*Problem requirements*
Please return every line of the records that contains the word "with".

*Supplied data*
>>>>>
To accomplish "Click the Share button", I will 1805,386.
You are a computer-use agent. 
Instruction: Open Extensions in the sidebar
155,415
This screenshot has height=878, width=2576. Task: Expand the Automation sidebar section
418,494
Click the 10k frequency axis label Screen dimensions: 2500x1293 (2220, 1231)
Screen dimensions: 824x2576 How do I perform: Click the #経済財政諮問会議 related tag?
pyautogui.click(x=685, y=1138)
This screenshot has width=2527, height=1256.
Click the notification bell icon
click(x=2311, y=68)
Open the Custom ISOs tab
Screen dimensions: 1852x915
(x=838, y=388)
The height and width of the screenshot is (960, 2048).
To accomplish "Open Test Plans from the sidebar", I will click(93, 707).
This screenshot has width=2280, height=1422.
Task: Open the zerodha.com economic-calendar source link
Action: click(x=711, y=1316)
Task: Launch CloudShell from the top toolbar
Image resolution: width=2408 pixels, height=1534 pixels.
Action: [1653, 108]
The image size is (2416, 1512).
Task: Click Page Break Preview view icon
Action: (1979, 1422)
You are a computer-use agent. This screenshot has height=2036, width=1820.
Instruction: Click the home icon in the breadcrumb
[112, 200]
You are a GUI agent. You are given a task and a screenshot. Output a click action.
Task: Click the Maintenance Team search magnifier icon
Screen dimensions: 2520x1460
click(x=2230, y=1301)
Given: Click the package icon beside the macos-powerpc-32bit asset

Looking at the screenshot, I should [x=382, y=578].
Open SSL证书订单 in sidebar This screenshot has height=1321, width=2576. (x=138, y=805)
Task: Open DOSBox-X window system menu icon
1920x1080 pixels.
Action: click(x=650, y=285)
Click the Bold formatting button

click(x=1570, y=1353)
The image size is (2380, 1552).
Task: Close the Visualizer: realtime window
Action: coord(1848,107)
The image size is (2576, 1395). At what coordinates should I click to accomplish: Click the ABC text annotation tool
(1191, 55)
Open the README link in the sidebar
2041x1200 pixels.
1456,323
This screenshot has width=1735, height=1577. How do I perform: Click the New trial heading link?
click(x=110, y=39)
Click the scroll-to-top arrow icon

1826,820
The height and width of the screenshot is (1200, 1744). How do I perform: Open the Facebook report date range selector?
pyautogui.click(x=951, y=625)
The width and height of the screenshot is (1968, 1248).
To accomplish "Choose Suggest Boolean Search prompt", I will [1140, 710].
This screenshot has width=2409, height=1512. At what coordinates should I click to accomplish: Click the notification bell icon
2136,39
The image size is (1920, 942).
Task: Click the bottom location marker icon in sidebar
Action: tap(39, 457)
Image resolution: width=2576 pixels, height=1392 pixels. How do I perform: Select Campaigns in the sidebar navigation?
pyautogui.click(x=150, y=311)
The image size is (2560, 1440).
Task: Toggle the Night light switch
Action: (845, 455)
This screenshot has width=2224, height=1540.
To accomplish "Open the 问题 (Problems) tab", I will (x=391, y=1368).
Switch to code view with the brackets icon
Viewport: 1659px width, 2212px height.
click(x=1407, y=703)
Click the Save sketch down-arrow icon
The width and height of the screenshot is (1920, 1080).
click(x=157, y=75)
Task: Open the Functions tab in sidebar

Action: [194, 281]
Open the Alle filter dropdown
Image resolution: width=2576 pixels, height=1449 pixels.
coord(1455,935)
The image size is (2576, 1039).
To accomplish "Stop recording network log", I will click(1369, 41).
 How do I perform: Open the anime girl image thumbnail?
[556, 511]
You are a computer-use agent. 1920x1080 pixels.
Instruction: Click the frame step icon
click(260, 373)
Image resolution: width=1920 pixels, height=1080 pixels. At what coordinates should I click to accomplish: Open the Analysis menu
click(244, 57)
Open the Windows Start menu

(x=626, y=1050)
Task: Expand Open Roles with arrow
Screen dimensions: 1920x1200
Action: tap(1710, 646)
<<<<<
*Written solution*
Switch to code view with the brackets icon
Task: Expand Open Roles with arrow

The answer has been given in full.